Once united, now divided

Sarah Harris

The two organizations have been together since the 1980s and after arguing over this topic for 10 long years, Student Government Association has finally split from Student Programming Board.

SGA unanimously voted on Wednesday, Feb. 25 to remove SPB from its organization, beginning in the 2015-2016 academic year.

“This was not just an SGA move, this was made in coordination with SPB,” Carly Hviding, the SGA vice president for public relations said.

Vice president for programming is currently a dual position that serves SGA and SPB. The president of SPB has always been the VP of programming on the SGA executive board. The removal of this position is part of the split. They are also removing the programming committee in SGA and SPB is now autonomous so they can vote on their own constitutional changes.

The serious discussion of the split for the current SGA e-Board began last spring when SPB went over their by-laws. Whatever changes they made to their constitution, SGA had to vote on them to go through. Among the changes it wanted to make was how SPB chooses their e-board members. SPB wanted to change their by-laws so that to be eligible for the position of president, you would have already had to be an e-board member of SPB.

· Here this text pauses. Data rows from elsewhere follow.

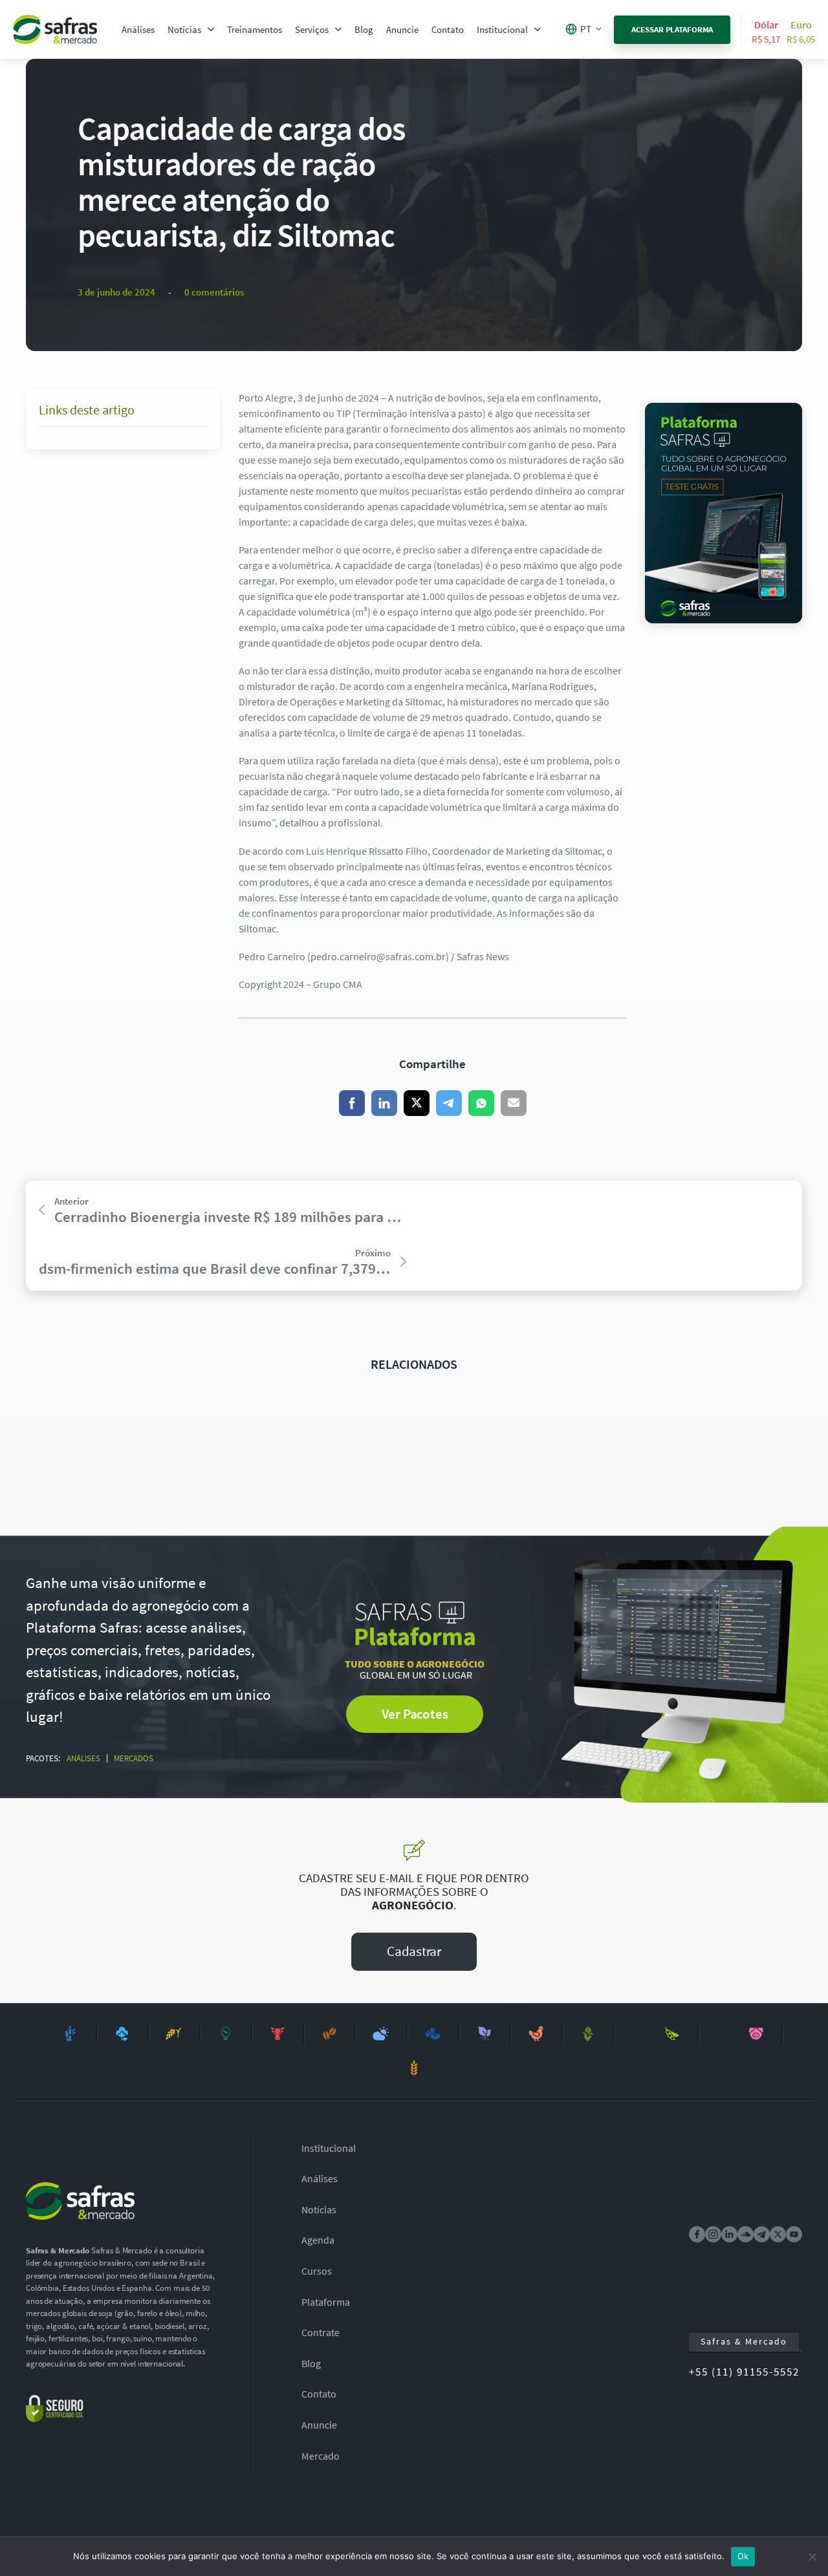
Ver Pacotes (415, 1714)
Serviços (312, 29)
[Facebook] (352, 1103)
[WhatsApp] (481, 1103)
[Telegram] (449, 1103)
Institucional (502, 29)
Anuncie (402, 29)
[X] (417, 1103)
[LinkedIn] (384, 1103)
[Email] (514, 1103)
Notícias (184, 29)
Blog (363, 29)
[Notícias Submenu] (211, 29)
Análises (138, 29)
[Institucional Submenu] (537, 29)
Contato (447, 29)
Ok (743, 2556)
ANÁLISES (83, 1758)
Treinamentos (254, 29)
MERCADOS (133, 1758)
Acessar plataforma (672, 29)
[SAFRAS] (55, 29)
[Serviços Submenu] (338, 29)
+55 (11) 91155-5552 (744, 2372)
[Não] (811, 2556)
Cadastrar (414, 1951)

Hviding said this limited who could serve the student body on SGA.

“But as SGA was voting on it, we saw a problem with the fact that because that role also serves on SGA which serves a different purpose, it was filtering the number of people that could represent the entire student body on SGA’s five person e-board,” Hviding said. “So it was a concern to us, because it seemed like a filtering system into our organization.”

Danielle Imbriano, the Vice President for Programming felt SGA voting on their constitution had its pros and cons.

“That is effective because they can kind of open our eyes to certain things but also they don’t know all the ins-and-outs of what SPB needs to be a more effective organization,” Imbriano said. “So the autonomy will be back in SPB’s hands which will be helpful for their growth as well.”

Representatives from SGA and SPB came together as an ad hoc committee last semester and discussed how they see the future of these organizations and how they function. The two organizations began to wonder why they were even combined to begin with.

“It made us question ‘well why are we connected’ as two organizations with a common role and this person serving on both…so we had to explore this relationship and if it was a necessary connection,” Hviding said.

One thing that isn’t changing is the financial structure of SPB’s budget with SGA. SGA does not require SPB to submit a line by line item budget since it put on an abundance of programs. All other organizations must submit a line- by-line item budget.

“For SGA and SPB to function to serve the whole student body, because that is what we are charged by the university to do, SPB has to have special privileges within that policy,” Hviding said.

Hviding hopes both organizations continue to serve the student body as best as they can.

“Both organizations are really excited about this change. We worked together to come up with these solutions and we hope for the future that we maintain a relationship with SPB and we can all serve the students as best as possible,” Hviding said.

But as one position goes out, another one comes in.

SGA is voting on a new e-board position, Vice president for student experience, during an emergency meeting Wednesday, March 4. The reasoning for an emergency meeting is due to the timing of elections and how close they are.

This new position would be responsible for collecting student data and working for the student body.

“Essentially, it will make the Student Government Association run more efficiently for the student body because the vice president for programming position is really beneficial but this growth for a possible new position that will be voted on this week will make a position that can help more people out at the university,” Imbriano said.

The vice president for student experience would be an advocate of students organizations and involvement as well. It is very student-focused. The position will focus on student extracurriculars and the outside the classroom experience.

He or she would examine numbers such as the Lever report, a document that shows why people transfer from Quinnipiac. The vice president for student experience will find out what the school can do to lower that number. Certain projects that this position would take over is the potential coffee shop and bar on campus.

“It would be a more proactive position,” Hviding said. “A lot of the time SGA is working as a reactive position so people will bring in concerns to us and we react to them, this would be a proactive position of this is what students are saying, what can we do before it’s an issue.”